The number of people receiving kidney replacement therapy for end-stage kidney disease is expected to rise by at least 45% from 19,800 cases in 2011 to 28,800 cases in 2020, according to a report released today by the Australian Institute of Health and Welfare (AIHW).

While an estimated one-in-ten Australian adults (1.7 million) have measured signs of chronic kidney disease, it is often not until kidney function has deteriorated into the fifth and most severe stage, known as end-stage kidney disease (ESKD), that a diagnosis is made. ESKD is the most severe form of chronic kidney disease and results in a high health and economic burden for patients, families and communities. It usually requires kidney replacement therapy in the form of dialysis, or kidney transplantation, for patients to survive.

The report, Projections of the prevalence of treated end-stage kidney disease in Australia 2012-2020, presents three projection estimates that have been derived using different models, and also predicts the future influence of diabetes on kidney replacement therapy for-ESKD (treated-ESKD). These predictions are not intended to be exact forecasts, but rather they provide an indication of how demand for treated-ESKD may increase in future years.

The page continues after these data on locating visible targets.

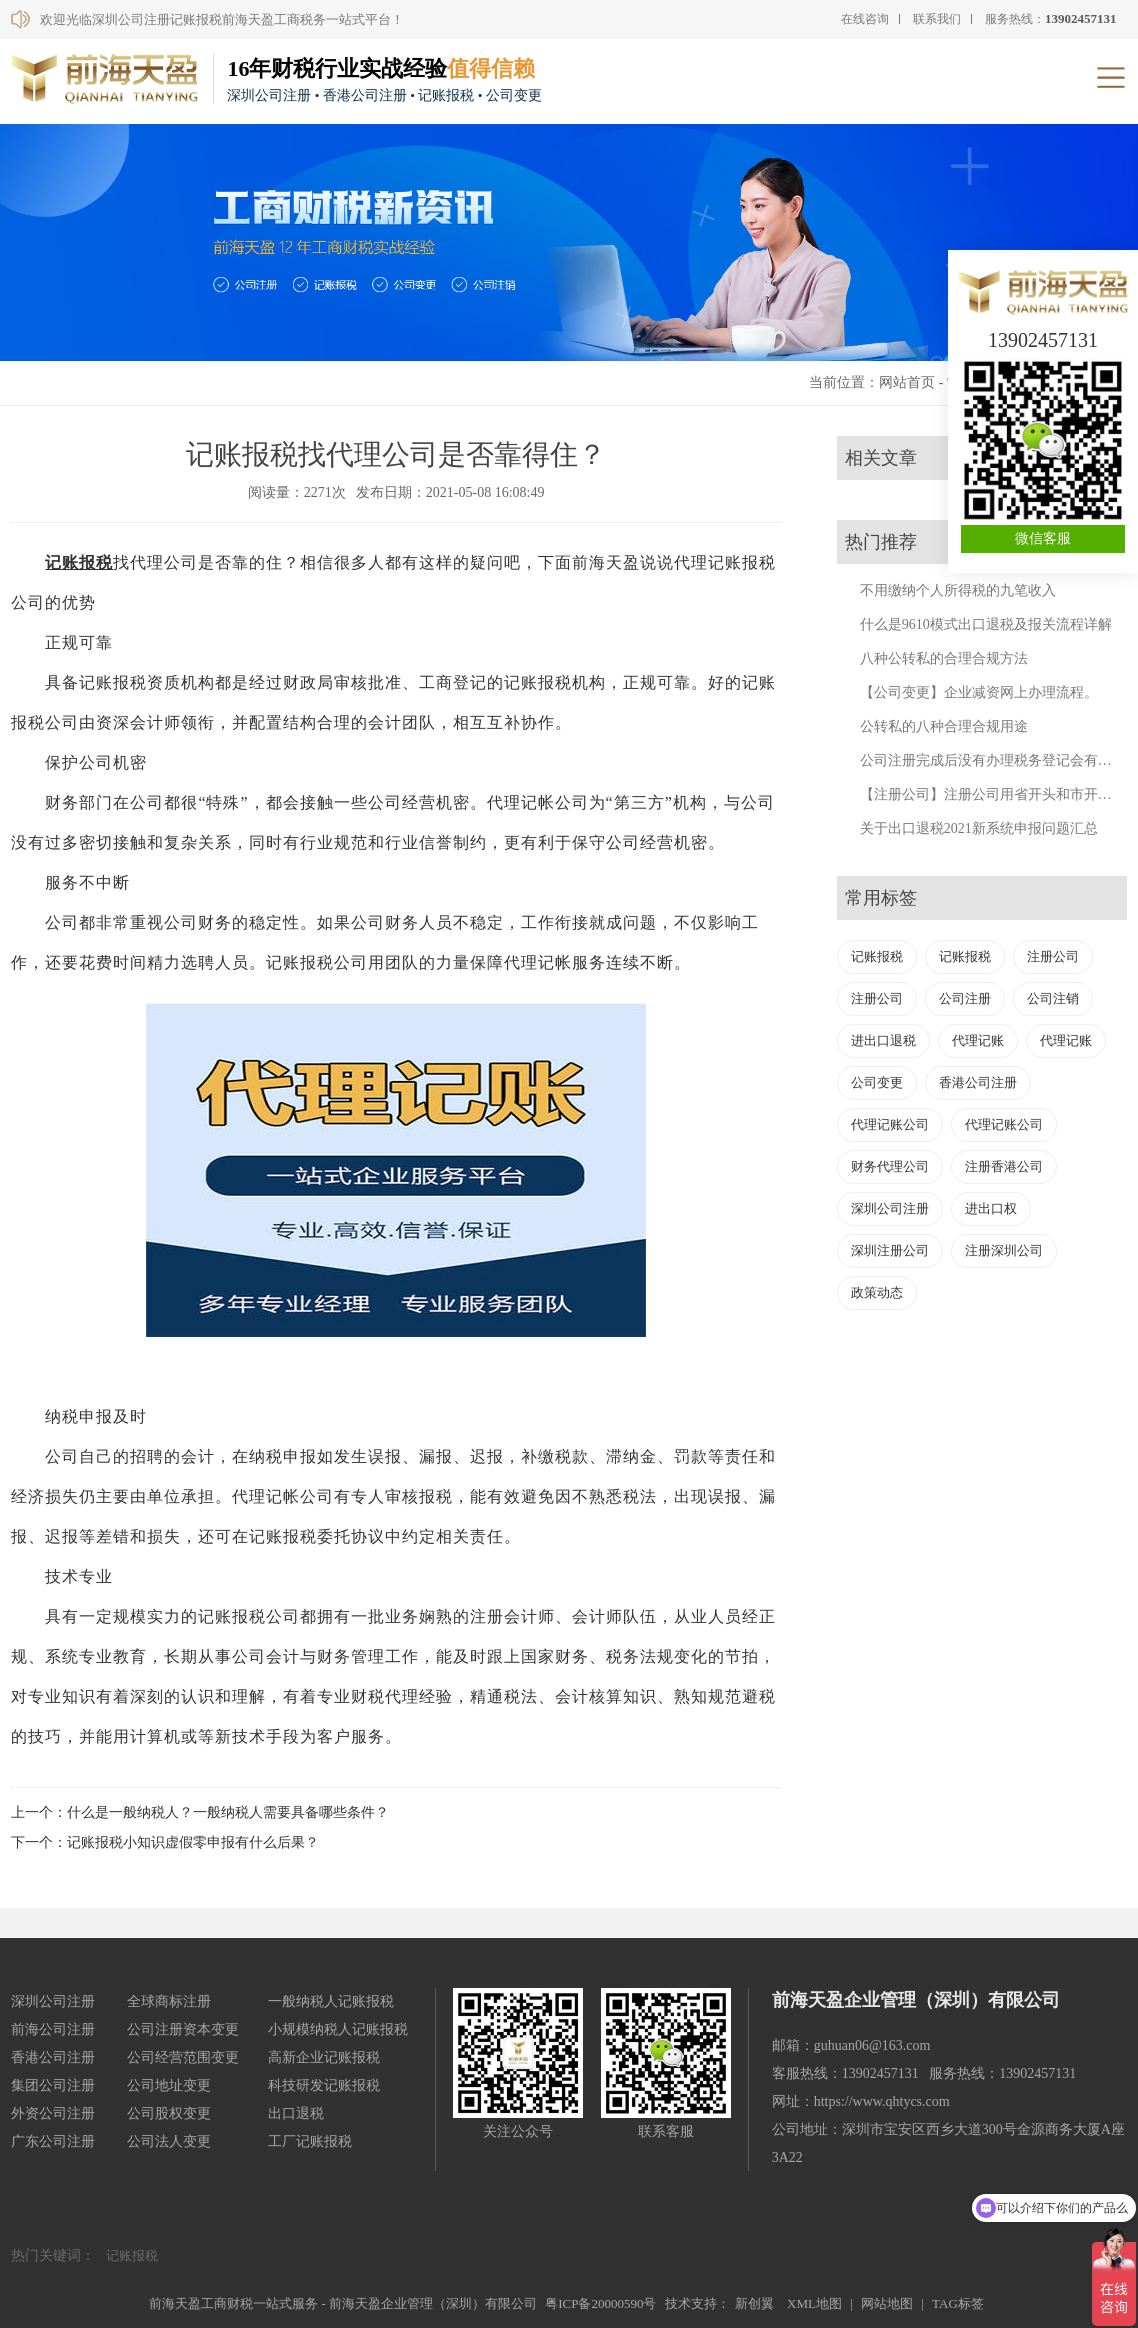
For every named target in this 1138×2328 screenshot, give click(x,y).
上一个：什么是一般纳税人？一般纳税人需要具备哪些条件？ (200, 1812)
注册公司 (1053, 956)
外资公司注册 (53, 2113)
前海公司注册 (53, 2029)
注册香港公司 (1004, 1166)
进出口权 (991, 1208)
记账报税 (79, 562)
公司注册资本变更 (183, 2029)
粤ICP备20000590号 (600, 2303)
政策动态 (877, 1292)
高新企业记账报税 (324, 2057)
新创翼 (754, 2303)
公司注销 (1053, 998)
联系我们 (937, 19)
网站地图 (887, 2303)
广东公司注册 (53, 2141)
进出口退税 (883, 1040)
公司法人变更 (169, 2141)
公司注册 (965, 998)
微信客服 (1043, 538)
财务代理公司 (890, 1166)
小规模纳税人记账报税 (338, 2029)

The number of people receiving kidney replacement therapy for their ESKD is projected to increase by at least 8,900 cases (45% increase) from 2011 to 2020 under all of the models considered, and could increase by as much as 12,700 cases (64% increase).

'The predicted rise in treated-ESKD prevalence between 2011 and 2020 easily exceeds predicted population growth of 13% over the same period,' said AIHW spokesperson Sushma Mathur.

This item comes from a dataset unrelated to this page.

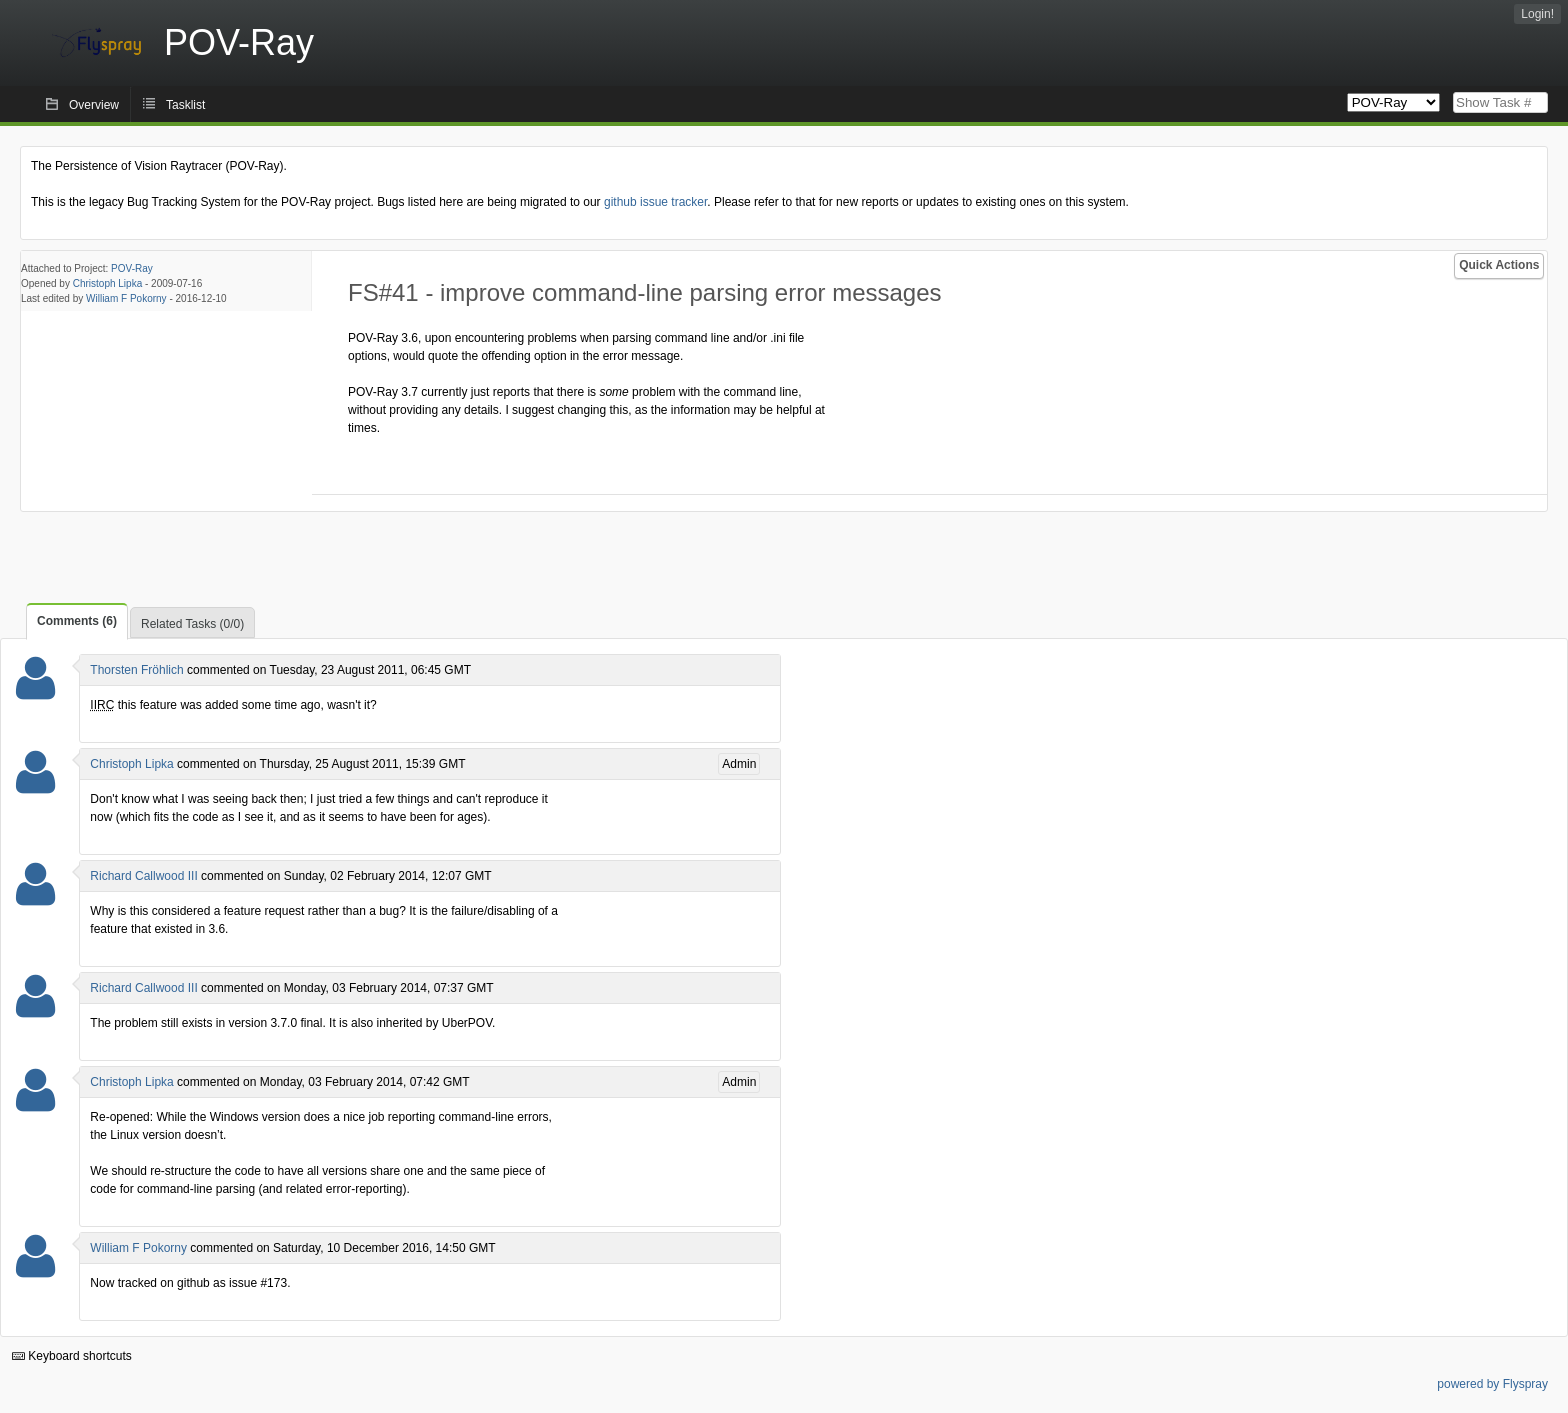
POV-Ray (132, 268)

'Diabetes, the most common cause of ESKD in Australia, is predicted to have a strong influence on future growth in the prevalence of treated-ESKD.'

'In 2011, diabetes was the primary cause of treated-ESKD for 4,400 people. This number is projected to more than double, that is, increase by over 100%, to 9,700 cases in 2020. The number of people with other causes as their primary cause of their EKSD is also projected to rise by 47%.'

Other likely contributing factors to prevalence growth include: the ageing population, changes in propensity to treat and improvements in survival for dialysis and kidney transplant patients.

The report also examines projected changes in kidney replacement therapy treatment patterns.

'If current trends continue, almost half (48%) of all treated-ESKD patients in 2020 will have a functioning kidney transplant, an increase from 42% in 2007,' Ms Mathur said.

The AIHW is a major national agency set up by the Australian Government to provide reliable, regular and relevant information and statistics on Australia's health and welfare.